Given entries below:

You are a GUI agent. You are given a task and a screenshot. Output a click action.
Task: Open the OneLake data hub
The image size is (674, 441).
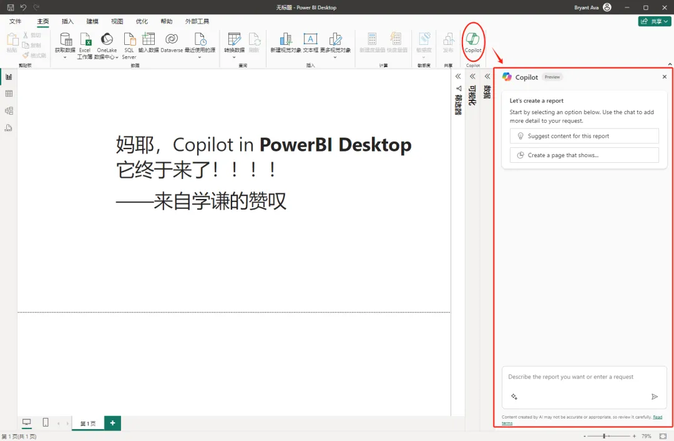(x=107, y=44)
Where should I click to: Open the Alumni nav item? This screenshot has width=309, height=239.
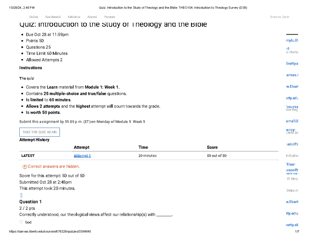92,17
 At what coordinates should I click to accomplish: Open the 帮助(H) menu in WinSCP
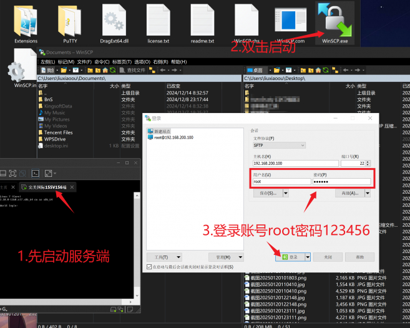pos(178,62)
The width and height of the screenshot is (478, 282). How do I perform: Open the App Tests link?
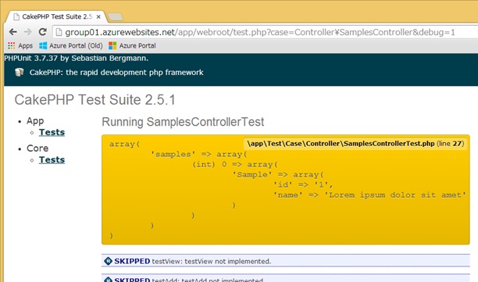(52, 132)
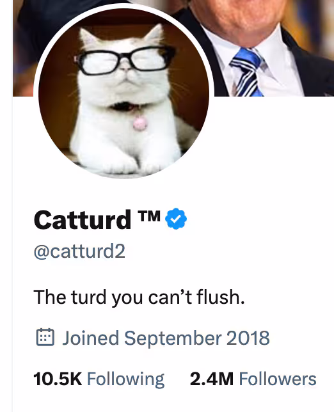Open the 10.5K following count
Screen dimensions: 334x412
click(x=58, y=379)
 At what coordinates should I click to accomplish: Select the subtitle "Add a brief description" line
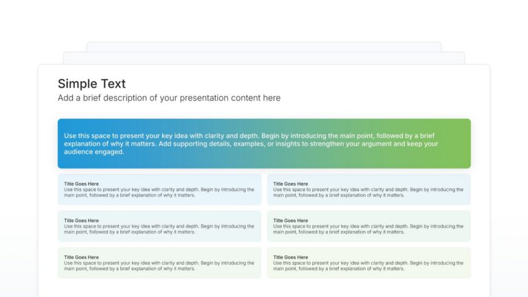pos(169,98)
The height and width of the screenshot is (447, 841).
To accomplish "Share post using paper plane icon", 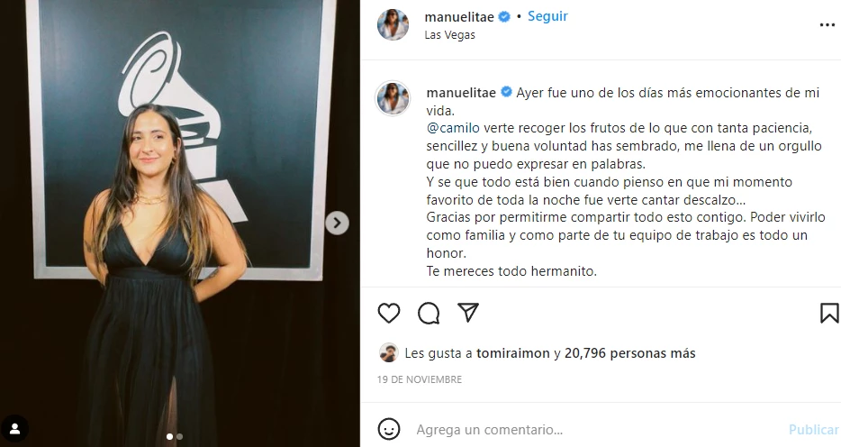I will click(x=467, y=313).
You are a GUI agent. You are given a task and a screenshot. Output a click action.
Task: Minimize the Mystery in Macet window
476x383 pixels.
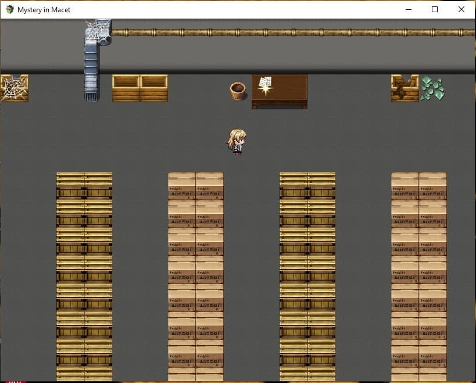point(409,9)
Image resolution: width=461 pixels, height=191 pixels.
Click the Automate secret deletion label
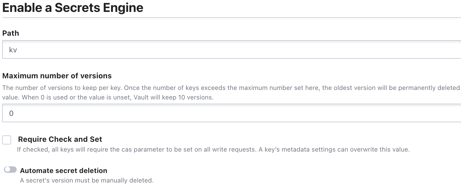tap(64, 171)
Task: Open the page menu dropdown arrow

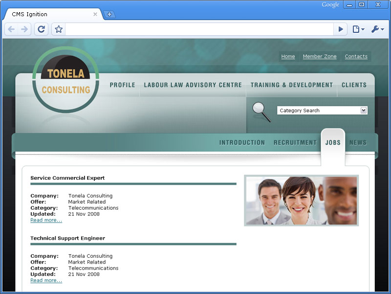Action: click(x=363, y=29)
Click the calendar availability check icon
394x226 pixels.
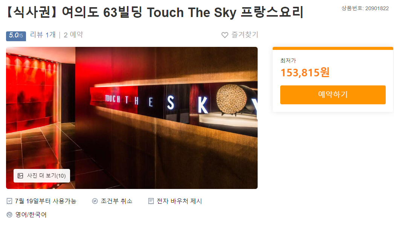coord(9,201)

End of Given entries.

Work request = Restate, word for word, each line from the one with "Click the calendar availability check icon" to the end of the entries, both included, and keep every picture out.

Answer to the problem =
Click the calendar availability check icon
394x226 pixels.
coord(9,201)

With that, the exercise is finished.